_WORK REQUIRED:_ Print each entry as it appears. Images stay out of the copy.

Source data
:::::

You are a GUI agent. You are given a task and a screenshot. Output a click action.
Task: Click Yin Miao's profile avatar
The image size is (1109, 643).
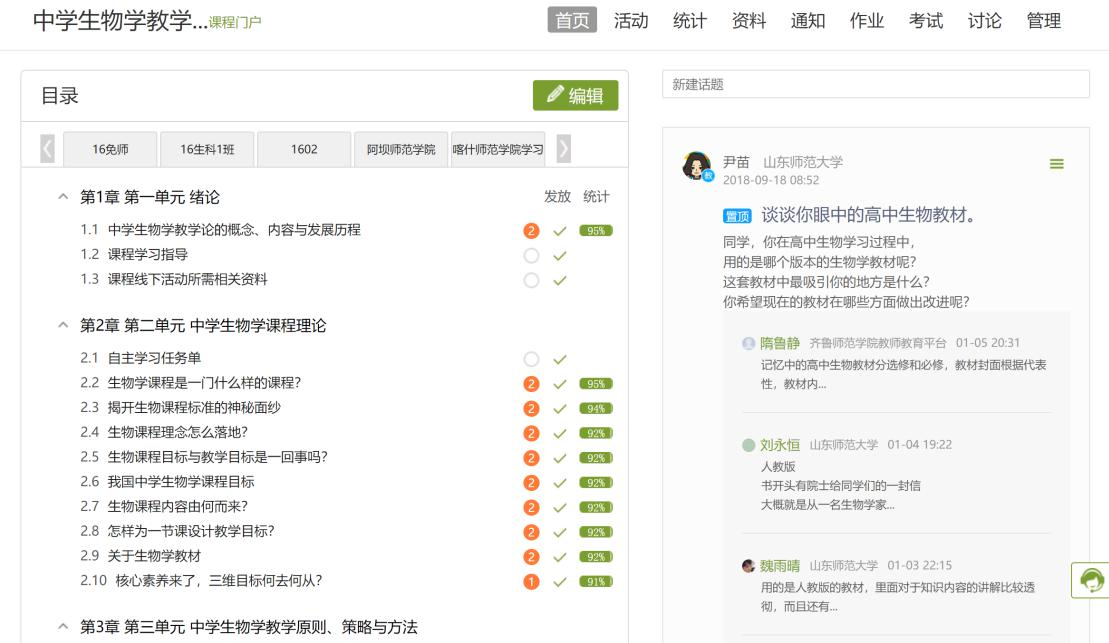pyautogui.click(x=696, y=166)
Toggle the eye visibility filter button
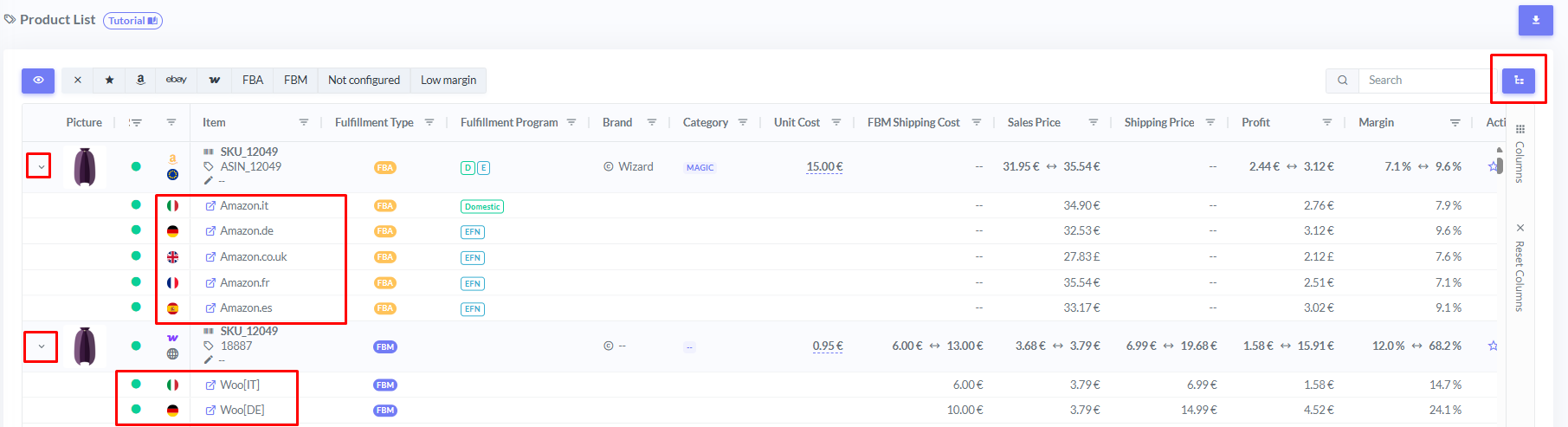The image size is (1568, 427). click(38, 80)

:::::

_RESPONSE AREA:_
You are a GUI agent. You are given a task and a screenshot. Output a click action.
Task: Click Yin Miao's profile avatar
The image size is (1109, 643).
pyautogui.click(x=696, y=166)
Toggle the eye visibility filter button
The image size is (1568, 427). click(38, 80)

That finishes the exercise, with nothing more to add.